• _À compléter_:
(1) D'après le texte sur From beyond, pourquoi, sur le papier, les inconditionnels des aventures d'Herbert West devaient-ils se retrouver en terrain connu avec ce film ? Répondez en une à trois phrases.
(2) Reproduisez le passage du texte sur From beyond qui commence par « On a retrouvé » et se poursuit jusqu'à « Toullec / Mad Movies. ».

• _Texte du document_:
Le Docteur Pretorius a inventé le Resonator, une machine qui permet de communiquer avec l’au-delà. Mais suite à un accident, son assistant est accusé de meurtre et n’a d’autre choix que d’activer à nouveau la machine. S’ensuivront de terribles conséquences…

Le film

[4/5]

Curieux destin que celui de From beyond – Aux portes de l’au-delà. Tourné dans la foulée du chef d’œuvre Re-animator, avec quasiment la même équipe artistique (prod, réal, acteurs, chef op’, effets spéciaux, musique) et en se basant également sur une nouvelle de H.P. Lovecraft, le film sortira à peu de choses près un an après son aîné. Sur le papier, tout était donc réuni pour que les inconditionnels des aventures d’Herbert West se retrouvent en terrain connu, et que le plaisir soit de nouveau au rendez-vous. Mais voilà, dans le petit monde du cinéma, contrairement à celui de L’agence tous risques, tous les plans ne se déroulent pas toujours sans accroc, et à sa sortie en 1986, From beyond – Aux portes de l’au-delà se prend une volée de bois vert critique, même de la part de la presse spécialisée. Même le mensuel Mad Movies, qui avait pourtant défendu bec et ongle Re-animator l’année précédente, et avait offert au nouveau Stuart Gordon la couverture de son numéro #42 (Juillet 1986), réservait un accueil mi-figue mi-raisin au film.

On a retrouvé pour vous…

La critique de From beyond – Aux portes de l’au-delà, signée Marc Toullec et publiée dans le numéro #45 de la revue Mad Movies (janvier 1987). On vous la présente dans son jus – tous droits réservés bien évidemment © Marc Toullec / Mad Movies.

« Barbara Crampton est une personne charmante. On le sait depuis Re-Animator. Depuis que ce cochon de Stuart Gordon l’a ligotée sur une table d’opération, depuis que sa caméra a bien montré qu’elle ne portait rien sous la veste de pyjama. On fantasme, mais Barbara, avec ses yeux bleus, ses cheveux blonds, son minois charmant, n’est pas vraiment le prototype de la bombe sexuelle qui fait péter l’érectomètre. Fille de docteur dans Re-Animator, elle est dans From Beyond docteur en psychiatrie. Lunettes, coiffure classique, jupe très comme il faut et personne au balcon. Frustrant. Pas pour longtemps vu les vertus aphrodisiaques du Résonator, un appareil bizarre qui stimule la libido et qui, accessoirement, libère quelques monstres-caramel mou de l’au-delà. Les monstres ne font pas le poids quand Barbara prise de picotements là où vous savez découvre dans une garde-robe particulière quelques pièces de cuir noir clouté. Bas, corset, cache-sexe… effet radical: la température monte. Barbara n’en peut plus et se rabat sur ce pauvre Jeffrey Combs épilé des pieds au sommet du crâne par un aspirateur flasque et gélatineux. Cut.

• _Extrait de données_:
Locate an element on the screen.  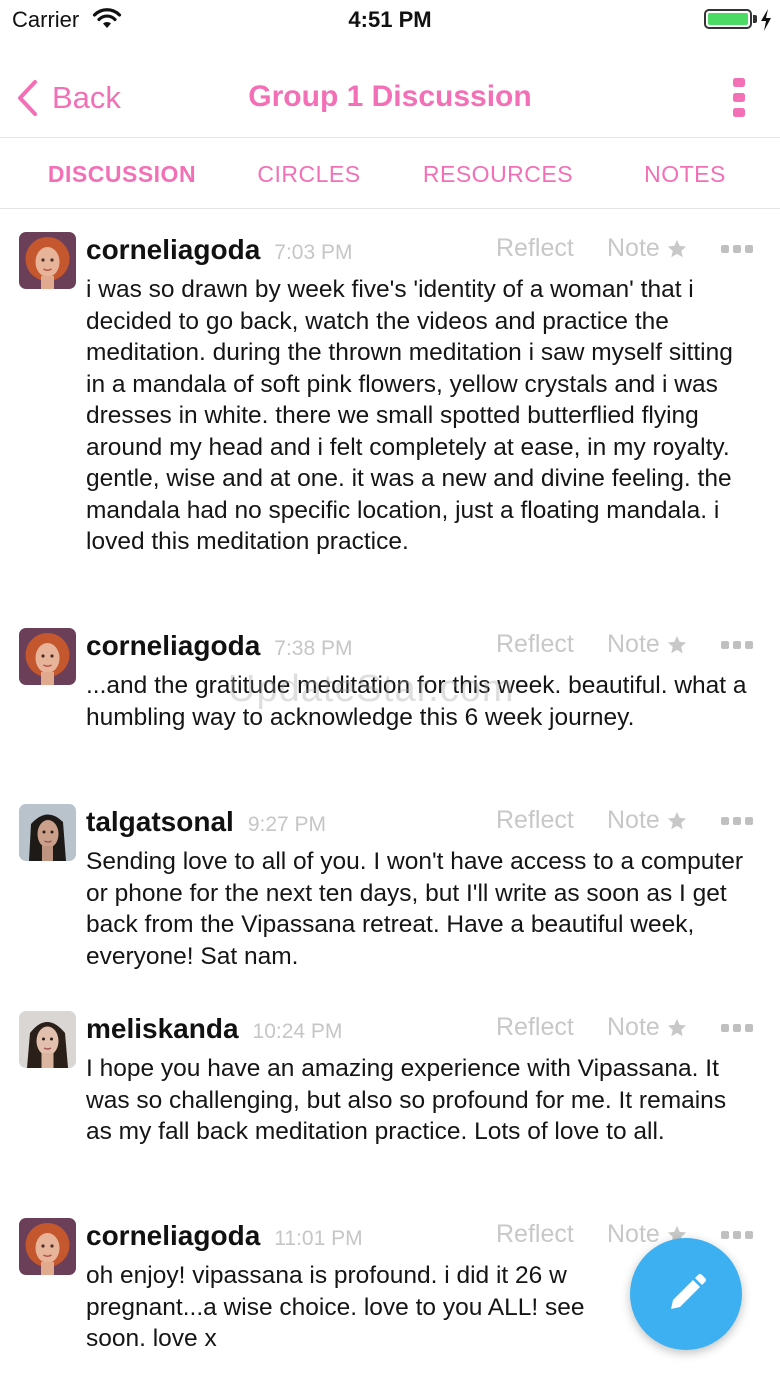
tab-resources: RESOURCES is located at coordinates (498, 174).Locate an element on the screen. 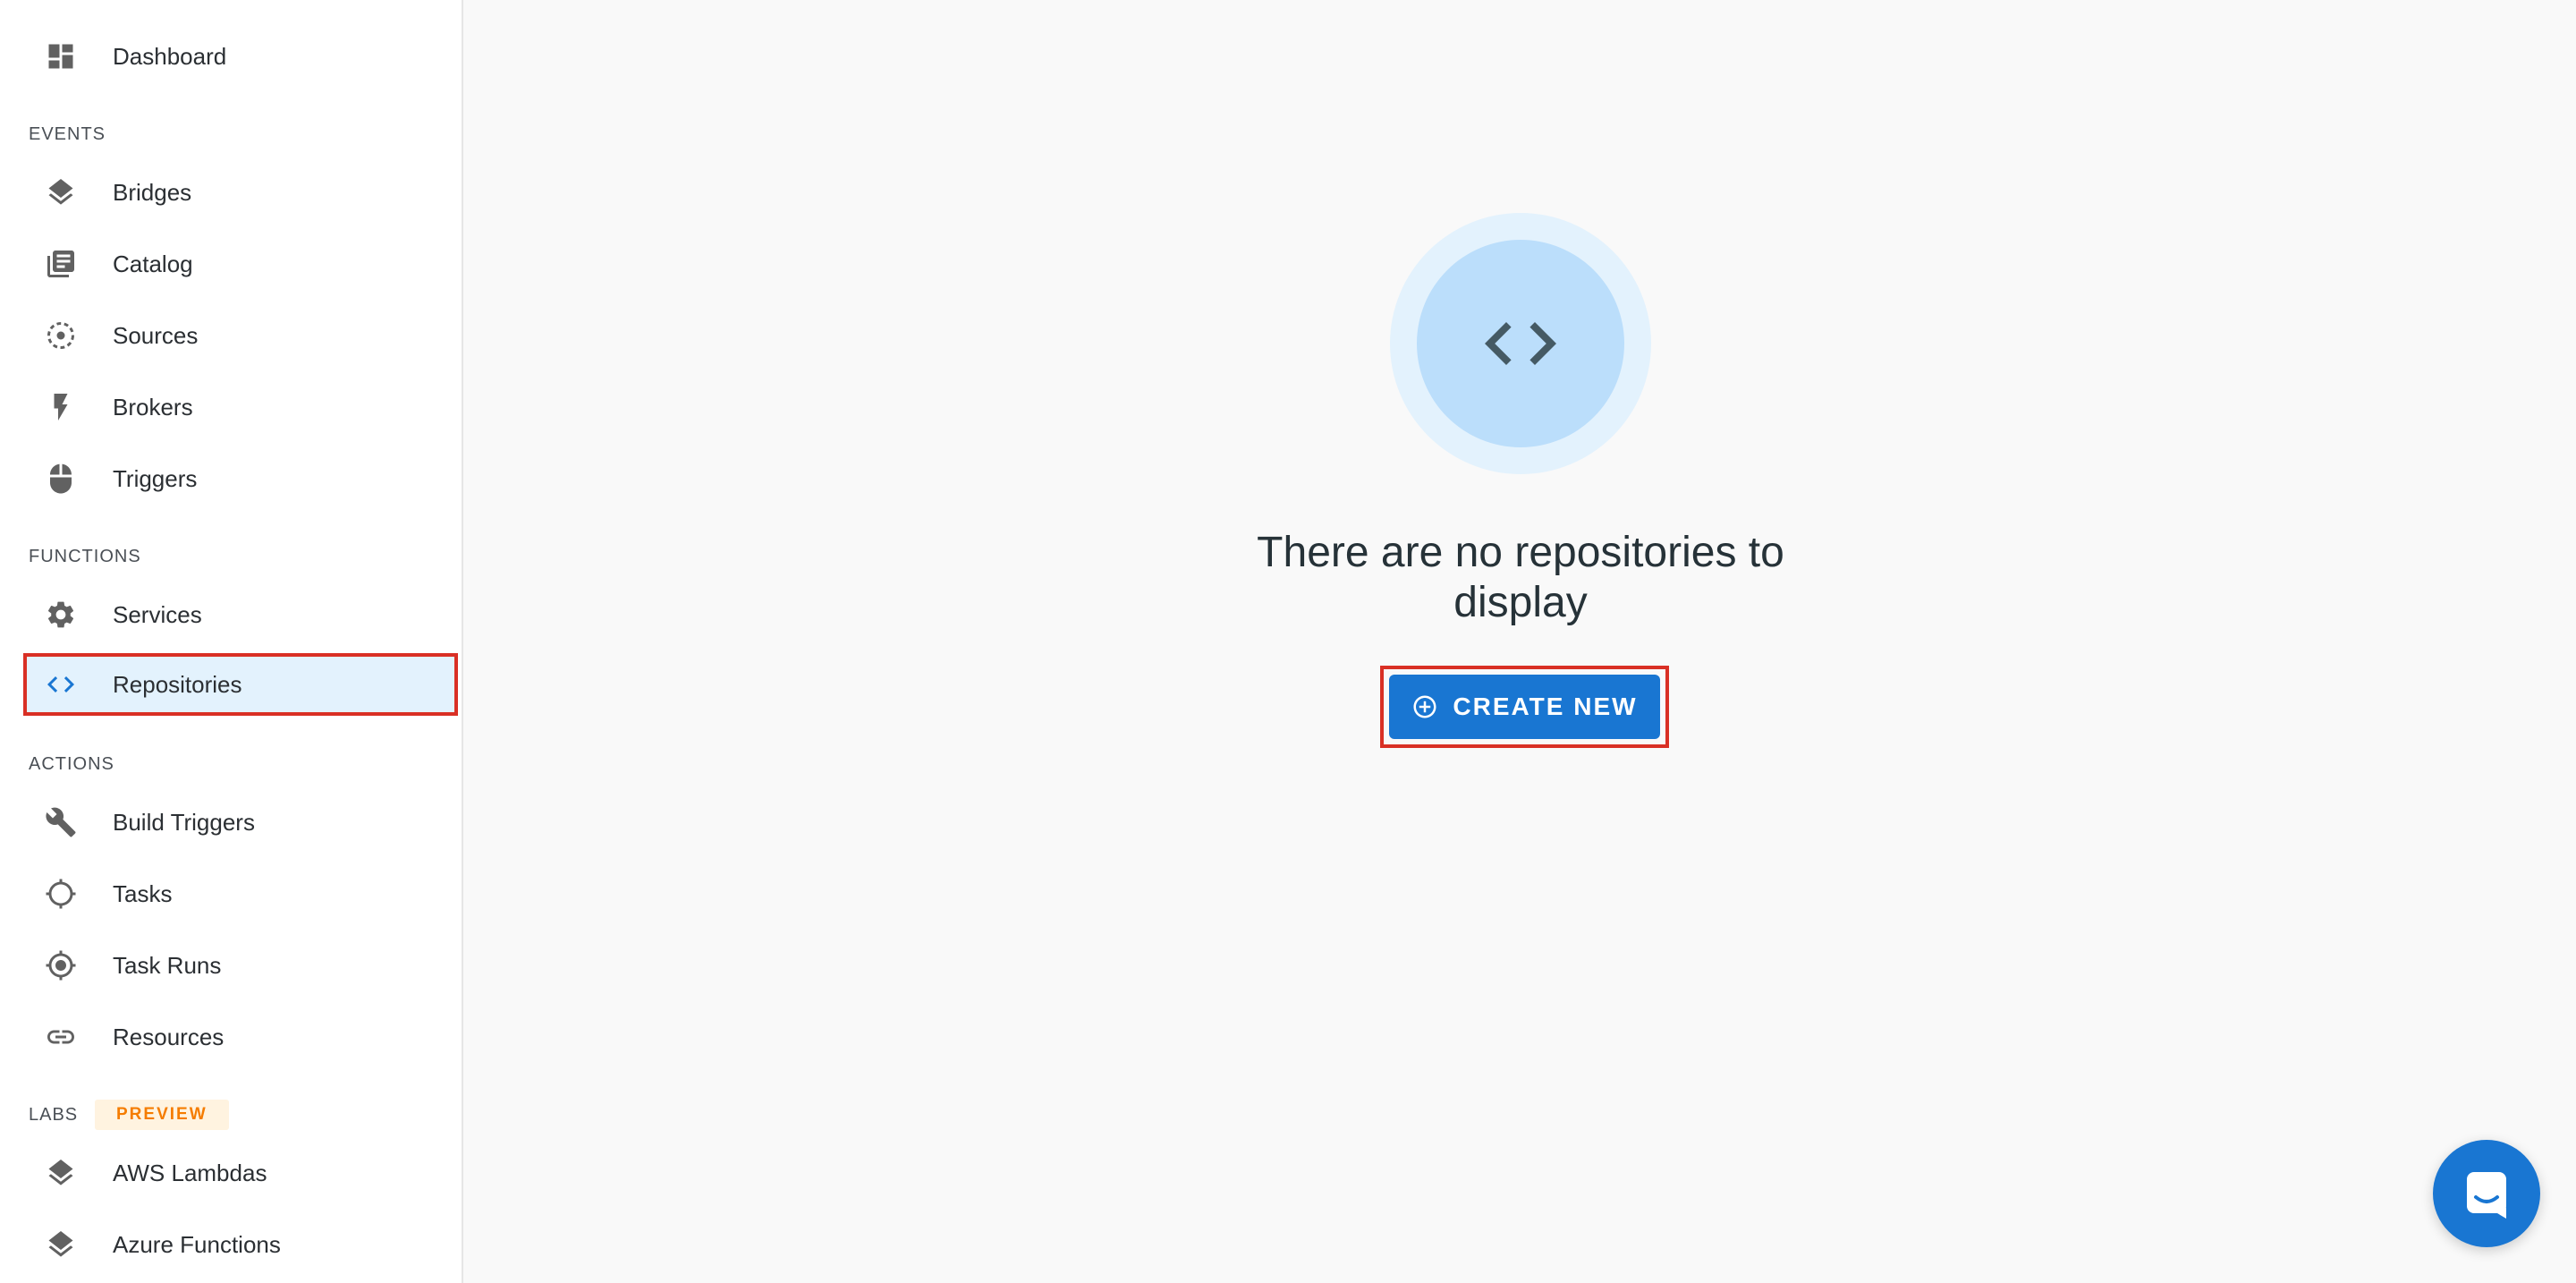  gear-icon is located at coordinates (61, 615).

• _Réponses aux consignes_:
(1) Le film a été tourné dans la foulée de Re-animator, avec quasiment la même équipe artistique (production, réalisation, acteurs, chef opérateur, effets spéciaux, musique). Comme son aîné, il se base aussi sur une nouvelle de H.P. Lovecraft.

(2)
On a retrouvé pour vous…

La critique de From beyond – Aux portes de l’au-delà, signée Marc Toullec et publiée dans le numéro #45 de la revue Mad Movies (janvier 1987). On vous la présente dans son jus – tous droits réservés bien évidemment © Marc Toullec / Mad Movies.